6. While I applaud your thorough investigation, concerning the expenditures by the group home in reference to your consumer, the math confuses me. It is my understanding that the current Medicaid cost of care rate is, after the deduction of the Personal Needs Allowance of $66, at a monthly rate of $1174, compared to the $1300.00 monthly you quoted. Being a psychology major, math is not my forte, however that's a bit of a difference, even when rounding up.

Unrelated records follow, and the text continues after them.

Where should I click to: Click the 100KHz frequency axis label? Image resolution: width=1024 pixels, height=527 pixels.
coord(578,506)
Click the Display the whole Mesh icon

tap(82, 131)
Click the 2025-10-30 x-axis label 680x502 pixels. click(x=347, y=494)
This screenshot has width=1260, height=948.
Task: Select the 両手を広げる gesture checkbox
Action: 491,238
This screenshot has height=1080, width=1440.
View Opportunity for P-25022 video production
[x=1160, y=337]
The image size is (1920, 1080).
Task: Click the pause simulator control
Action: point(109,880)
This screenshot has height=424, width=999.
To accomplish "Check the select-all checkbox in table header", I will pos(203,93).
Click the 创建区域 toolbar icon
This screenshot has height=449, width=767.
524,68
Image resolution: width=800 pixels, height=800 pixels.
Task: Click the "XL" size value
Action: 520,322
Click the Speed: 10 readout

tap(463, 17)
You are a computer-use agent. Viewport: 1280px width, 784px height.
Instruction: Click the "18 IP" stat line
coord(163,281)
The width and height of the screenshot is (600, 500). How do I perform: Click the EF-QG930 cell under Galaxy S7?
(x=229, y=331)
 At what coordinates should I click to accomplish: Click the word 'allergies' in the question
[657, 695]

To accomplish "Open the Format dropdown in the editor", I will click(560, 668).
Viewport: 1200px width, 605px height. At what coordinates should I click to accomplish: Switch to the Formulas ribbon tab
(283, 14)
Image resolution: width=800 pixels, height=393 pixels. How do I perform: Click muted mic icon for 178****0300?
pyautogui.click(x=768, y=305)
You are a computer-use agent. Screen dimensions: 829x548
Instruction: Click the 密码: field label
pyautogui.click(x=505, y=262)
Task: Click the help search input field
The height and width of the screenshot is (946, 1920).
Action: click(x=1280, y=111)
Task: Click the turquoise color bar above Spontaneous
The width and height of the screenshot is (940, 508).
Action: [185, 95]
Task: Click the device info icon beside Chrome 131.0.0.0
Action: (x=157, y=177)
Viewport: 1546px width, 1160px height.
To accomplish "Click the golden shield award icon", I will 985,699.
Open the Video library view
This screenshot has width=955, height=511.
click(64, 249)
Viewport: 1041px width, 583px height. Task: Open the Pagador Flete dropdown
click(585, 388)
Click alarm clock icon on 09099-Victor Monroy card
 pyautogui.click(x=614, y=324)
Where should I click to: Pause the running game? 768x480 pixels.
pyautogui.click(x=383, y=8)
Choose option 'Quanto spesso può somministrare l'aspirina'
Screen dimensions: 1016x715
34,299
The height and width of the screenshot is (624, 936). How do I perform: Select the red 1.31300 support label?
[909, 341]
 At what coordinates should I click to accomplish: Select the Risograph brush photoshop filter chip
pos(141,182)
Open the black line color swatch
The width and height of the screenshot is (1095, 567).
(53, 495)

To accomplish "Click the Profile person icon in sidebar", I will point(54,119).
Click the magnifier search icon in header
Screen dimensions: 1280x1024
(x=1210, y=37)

While Governor Perdue cuts back on Special Assistance, we bicker amongst ourselves as to who is doing what. While Community Support is good for targeting specific goals and behaviors, to assume that the presence of the omnipotent CS worker can take the place of the services provided in Residential Treatment is incredibly reckless. A CS worker who sees a client perhaps once a week (I am being generous), for an hour per visit (another display of generosity), cannot possibly have time in that single hour to provide the necessary residential services listed above. As I understand it, CS is authorized for up to 90 days at a time. Do you really expect to teach these residential skills to each of your newly placed Section 8 clients in 90 days time? And how are they to deal with the lack of services until such time as they can be taught? In residential treatment we are often criticized for being underqualified, undereducated and basically unfit to care for YOUR consumer. Forgive me, but CS is relatively new to mental health is it not? I have worked on the front line with clients I've worked with for the last decade or more, some of which come to me telling me what CS is NOT providing, instead of running to the CS worker telling them what I am not doing. I may not YET have your degree, Madame, but face to face experience surely counts for something.